Des personnes accusées d'infractions criminelles à Sherbrooke pourront se tourner dès septembre vers des mesures alternatives de réparation de leurs torts envers les victimes au lieu du traitement conventionnel d'une peine imposée par un juge.

Des accusés pourront réparer les torts causés à leurs victimes

Des personnes accusées d'infractions criminelles à Sherbrooke pourront se tourner dès septembre vers des mesures alternatives de réparation de leurs torts envers les victimes au lieu du traitement conventionnel d'une peine imposée par un juge.
Le palais de justice de Sherbrooke a été désigné par la ministre de la Justice du Québec, Stéphanie Vallée, comme région pilote pour la mise en place d'un programme de mesures de rechange dans les causes criminelles pour adultes.

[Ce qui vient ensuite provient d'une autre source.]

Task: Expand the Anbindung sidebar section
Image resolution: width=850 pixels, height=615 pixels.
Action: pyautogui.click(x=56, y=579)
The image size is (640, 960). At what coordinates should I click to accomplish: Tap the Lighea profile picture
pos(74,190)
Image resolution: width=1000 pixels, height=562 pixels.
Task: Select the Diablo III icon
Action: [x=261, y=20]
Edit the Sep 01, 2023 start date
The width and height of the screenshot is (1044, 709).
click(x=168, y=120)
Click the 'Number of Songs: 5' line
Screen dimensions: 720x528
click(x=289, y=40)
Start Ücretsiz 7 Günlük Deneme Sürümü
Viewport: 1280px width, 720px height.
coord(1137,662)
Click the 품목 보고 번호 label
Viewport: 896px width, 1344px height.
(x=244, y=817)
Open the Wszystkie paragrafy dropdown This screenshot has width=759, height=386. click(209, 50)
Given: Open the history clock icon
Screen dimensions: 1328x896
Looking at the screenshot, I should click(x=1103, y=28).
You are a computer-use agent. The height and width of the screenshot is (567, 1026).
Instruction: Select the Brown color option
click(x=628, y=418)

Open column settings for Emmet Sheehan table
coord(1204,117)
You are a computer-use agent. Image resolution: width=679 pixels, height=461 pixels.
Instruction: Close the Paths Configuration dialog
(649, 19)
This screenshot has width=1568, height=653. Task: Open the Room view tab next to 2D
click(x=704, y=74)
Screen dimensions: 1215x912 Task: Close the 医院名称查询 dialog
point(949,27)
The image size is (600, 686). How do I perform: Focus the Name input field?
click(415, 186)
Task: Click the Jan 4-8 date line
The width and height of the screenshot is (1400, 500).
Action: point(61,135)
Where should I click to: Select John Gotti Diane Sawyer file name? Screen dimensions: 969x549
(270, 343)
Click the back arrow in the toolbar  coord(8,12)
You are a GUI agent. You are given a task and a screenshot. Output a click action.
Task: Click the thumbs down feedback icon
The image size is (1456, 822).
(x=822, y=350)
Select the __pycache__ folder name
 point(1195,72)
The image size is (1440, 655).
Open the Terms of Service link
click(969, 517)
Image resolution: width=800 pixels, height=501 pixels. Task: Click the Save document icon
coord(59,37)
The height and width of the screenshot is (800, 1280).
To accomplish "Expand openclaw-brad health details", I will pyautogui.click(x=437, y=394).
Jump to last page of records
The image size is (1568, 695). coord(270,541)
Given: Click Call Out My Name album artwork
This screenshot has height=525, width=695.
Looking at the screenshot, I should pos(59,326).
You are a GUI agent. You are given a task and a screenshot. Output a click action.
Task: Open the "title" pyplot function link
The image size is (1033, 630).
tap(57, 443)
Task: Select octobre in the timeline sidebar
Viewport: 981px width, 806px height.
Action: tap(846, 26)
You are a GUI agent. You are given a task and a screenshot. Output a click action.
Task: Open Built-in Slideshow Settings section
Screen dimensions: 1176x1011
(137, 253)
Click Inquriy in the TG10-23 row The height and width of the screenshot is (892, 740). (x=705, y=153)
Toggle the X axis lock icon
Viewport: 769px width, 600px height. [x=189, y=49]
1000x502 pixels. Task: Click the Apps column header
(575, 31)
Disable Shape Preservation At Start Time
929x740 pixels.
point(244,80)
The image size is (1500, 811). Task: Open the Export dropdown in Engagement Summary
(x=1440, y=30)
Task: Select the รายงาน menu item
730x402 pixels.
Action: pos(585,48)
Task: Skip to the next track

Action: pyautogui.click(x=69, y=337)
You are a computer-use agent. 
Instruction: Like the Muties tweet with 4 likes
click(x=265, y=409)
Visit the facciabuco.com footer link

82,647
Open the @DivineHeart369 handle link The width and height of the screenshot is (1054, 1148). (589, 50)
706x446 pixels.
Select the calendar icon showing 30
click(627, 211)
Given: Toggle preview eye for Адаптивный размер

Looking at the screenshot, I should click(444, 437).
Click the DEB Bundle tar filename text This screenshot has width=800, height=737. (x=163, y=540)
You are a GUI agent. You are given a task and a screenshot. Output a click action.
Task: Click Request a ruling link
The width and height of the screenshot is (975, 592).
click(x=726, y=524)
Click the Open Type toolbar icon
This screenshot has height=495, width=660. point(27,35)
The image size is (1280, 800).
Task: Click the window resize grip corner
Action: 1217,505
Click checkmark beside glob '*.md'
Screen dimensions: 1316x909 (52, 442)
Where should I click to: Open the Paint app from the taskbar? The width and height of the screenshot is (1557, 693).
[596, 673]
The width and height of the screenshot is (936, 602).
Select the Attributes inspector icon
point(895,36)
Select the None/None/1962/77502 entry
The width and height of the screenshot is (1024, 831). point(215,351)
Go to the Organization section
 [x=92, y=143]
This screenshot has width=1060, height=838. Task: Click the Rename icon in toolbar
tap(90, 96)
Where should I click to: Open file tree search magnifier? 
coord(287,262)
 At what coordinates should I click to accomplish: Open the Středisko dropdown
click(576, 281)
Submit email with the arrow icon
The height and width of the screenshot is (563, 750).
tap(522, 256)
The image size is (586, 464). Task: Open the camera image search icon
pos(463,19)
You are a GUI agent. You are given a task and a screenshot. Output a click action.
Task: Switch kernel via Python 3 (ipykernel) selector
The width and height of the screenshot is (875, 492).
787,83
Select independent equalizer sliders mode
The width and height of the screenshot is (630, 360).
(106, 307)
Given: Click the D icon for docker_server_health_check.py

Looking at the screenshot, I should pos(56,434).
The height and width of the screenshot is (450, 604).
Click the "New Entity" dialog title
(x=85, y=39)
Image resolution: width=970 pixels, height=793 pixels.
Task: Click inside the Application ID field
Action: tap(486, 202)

L'auteur d'un graffiti sur un bâtiment pourrait par exemple se voir imposer des travaux bénévoles chez le propriétaire du bâtiment ciblé s'il est admissible à ce nouveau programme.
L'organisme de justice alternative Le Pont de Sherbrooke plaide depuis de nombreuses années auprès de la Table Justice-Québec pour la mise en place d'un tel programme.
« Ça fonctionne depuis plusieurs années avec les adolescents dans le cadre de la Loi sur le système de justice pour adolescents. Nous travaillons sur ce projet de l'étendre à la clientèle adulte dans le cadre de certaines accusations du Code criminel. Le programme consiste à ce que la personne accusée s'engage dans un processus de réparation envers la victime », explique le directeur de l'organisme de justice alternative Le Pont de Sherbrooke, Pierre Marcoux.
Le procureur chef adjoint pour les districts judiciaires de Saint-François, Bedford et Mégantic, Me André Campagna, mentionne que le programme de mesures de rechange s'appliquera aux infractions criminelles passibles de peines maximales de moins de cinq ans d'emprisonnement.
« Ce sont les infractions de gravité objective moindre qui sont visées. Les méfaits peuvent être un bon exemple où ce programme pourrait être appliqué. Ce sera au procureur qui a autorisé le dossier de déterminer si l'accusé peut être soumis à ce programme. Par la suite, ce sera à un agent de probation de déterminer l'admissibilité de l'accusé en fonction de sa situation, de son intérêt, de celui de la société et du point de vue de la victime », explique Me Campagna, qui signale que certaines infractions mineures peuvent déjà faire l'objet d'une déjudiciarisation dans certaines circonstances.
Pierre Marcoux explique que le programme de mesure alternative est volontaire et aucun accusé ne sera obligé d'y participer.
« Nous sommes prêts à répondre à la demande. Nous y sommes d'ailleurs prêts depuis longtemps. C'est une avancée importante en matière de justice et de société. Ça me surprendrait que ça ne fonctionne pas », estime M. Marcoux.
Des crimes où des peines minimales sont prévues, ceux contre l'ordre public, l'abus de confiance, la corruption, la maltraitance ou les infractions d'ordre sexuel, impliquant des armes à feu, du non-respect d'ordonnances judiciaires, en lien avec des organisations criminelles ou la conduite automobile sont exclus du programme de mesures de rechange.
« L'accusé doit d'abord admettre les faits avant que puisse se mettre en branle le processus d'admissibilité. Si les mesures de rechange sont accomplies à la satisfaction de tous, le dossier pourrait être fermé. L'objectif est d'éviter au tribunal de prendre du temps pour les accusations ciblées. Plusieurs provinces canadiennes comptent déjà sur un tel programme de mesures de rechange », indique Me Campagna.
Pierre Marcoux souligne que l'arrêt Jordan de la Cour suprême du Canada, qui a fixé les balises temporelles les délais déraisonnables, n'est pas étrangère à la mise en place du programme de mesures de rechange,
Le projet pilote, qui se déroulera aussi à Saguenay et Joliette, a été annoncé par la ministre Vallée lors d'un point de presse où elle faisait état des engagements pour réduire les délais en matière de justice.
« Les tribunaux devaient trouver des moyens pour réduire les délais judiciaires. La disposition qui permet d'utiliser des mesures de rechange existe au Code criminel depuis 30 ans, mais elle n'était pas utilisée », indique Pierre Marcoux.